BRIEF
Print only the lines from the one with "Open the 'view our documentation' link" through the end of the data, exactly, and please omit pictures.

EXTRACTED DATA
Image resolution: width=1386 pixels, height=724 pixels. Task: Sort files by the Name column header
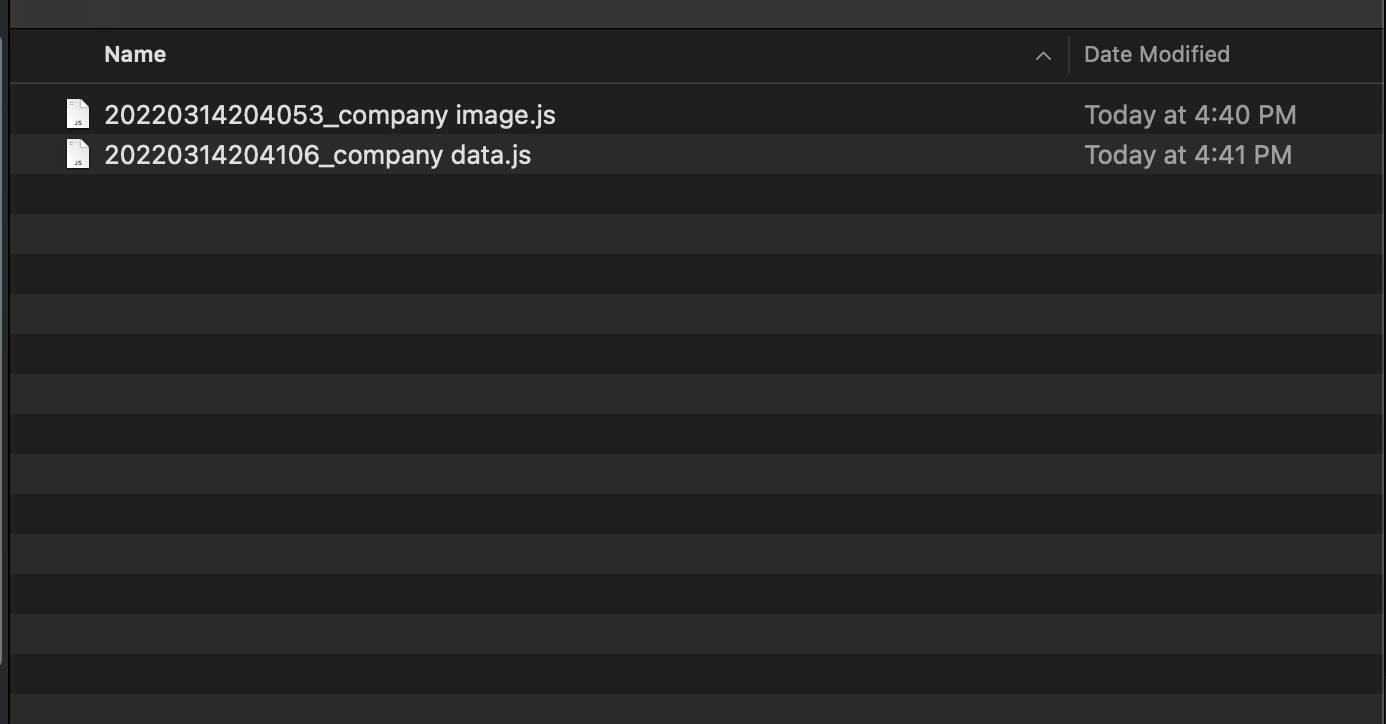135,55
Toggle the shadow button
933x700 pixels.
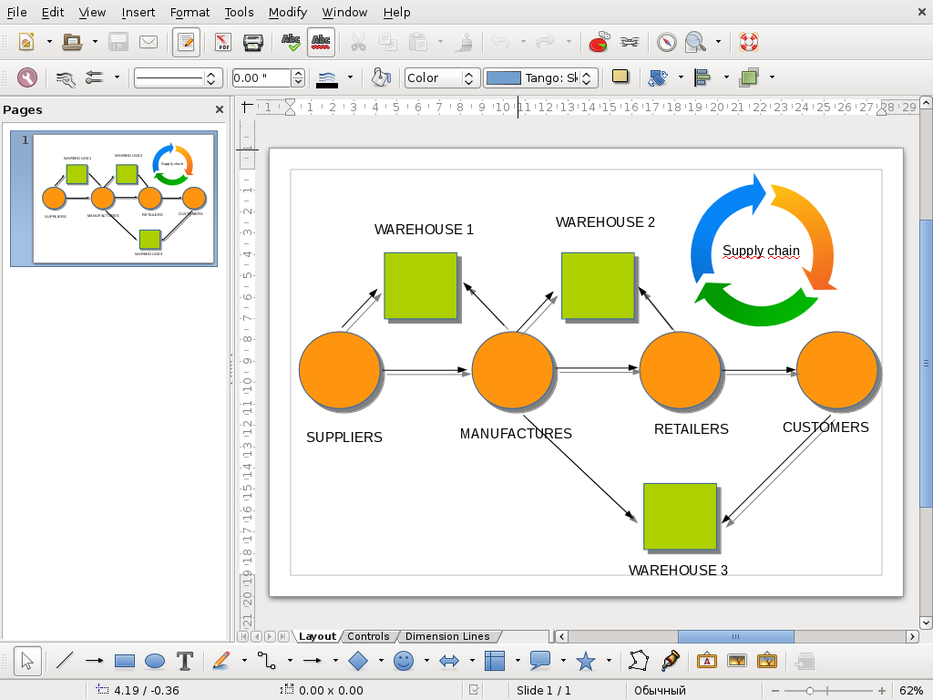coord(620,77)
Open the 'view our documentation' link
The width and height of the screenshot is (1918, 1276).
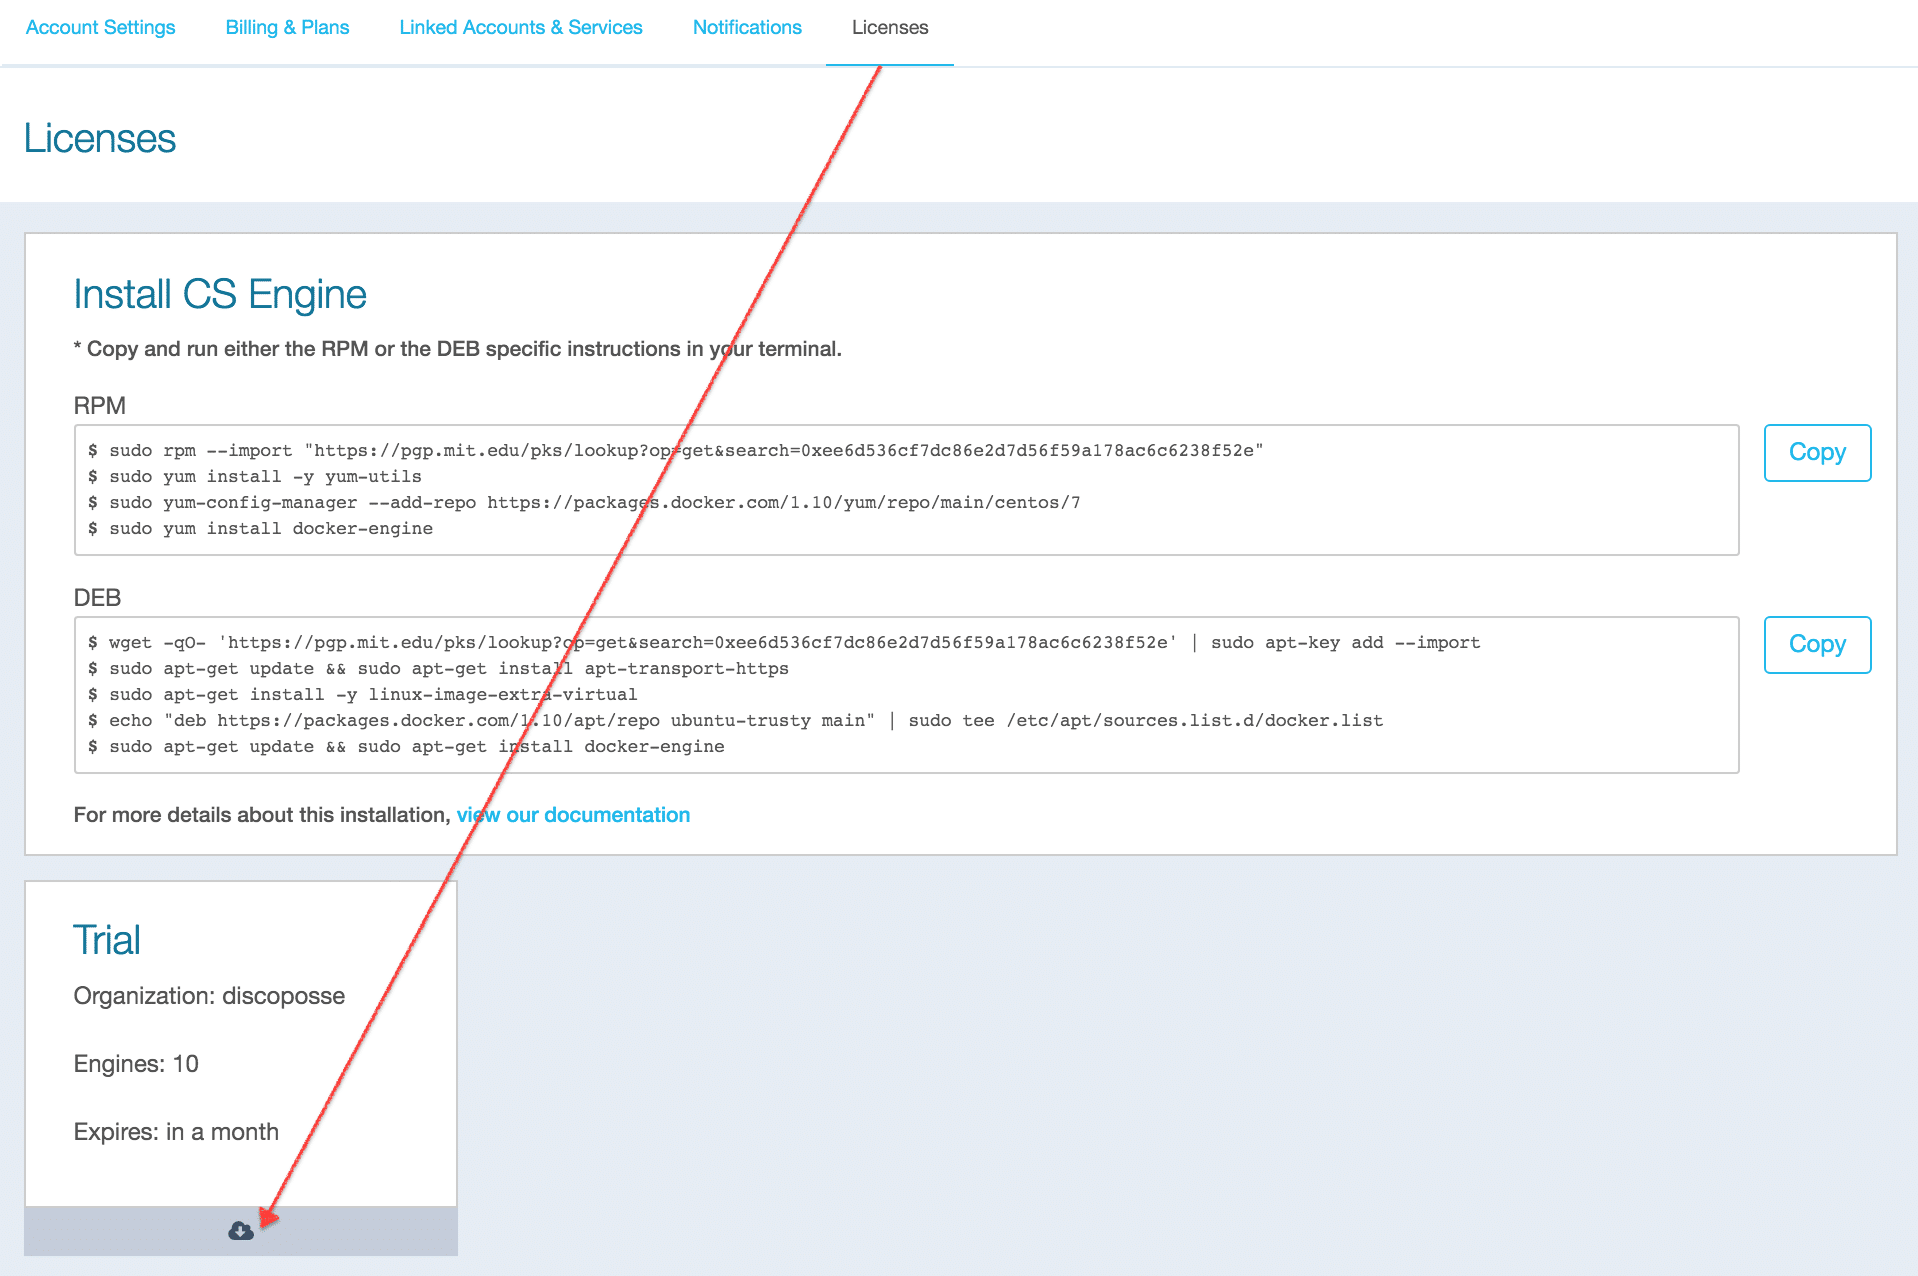coord(573,815)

OUTPUT OF THE TASK
Open the 'view our documentation' link
The width and height of the screenshot is (1918, 1276).
coord(573,815)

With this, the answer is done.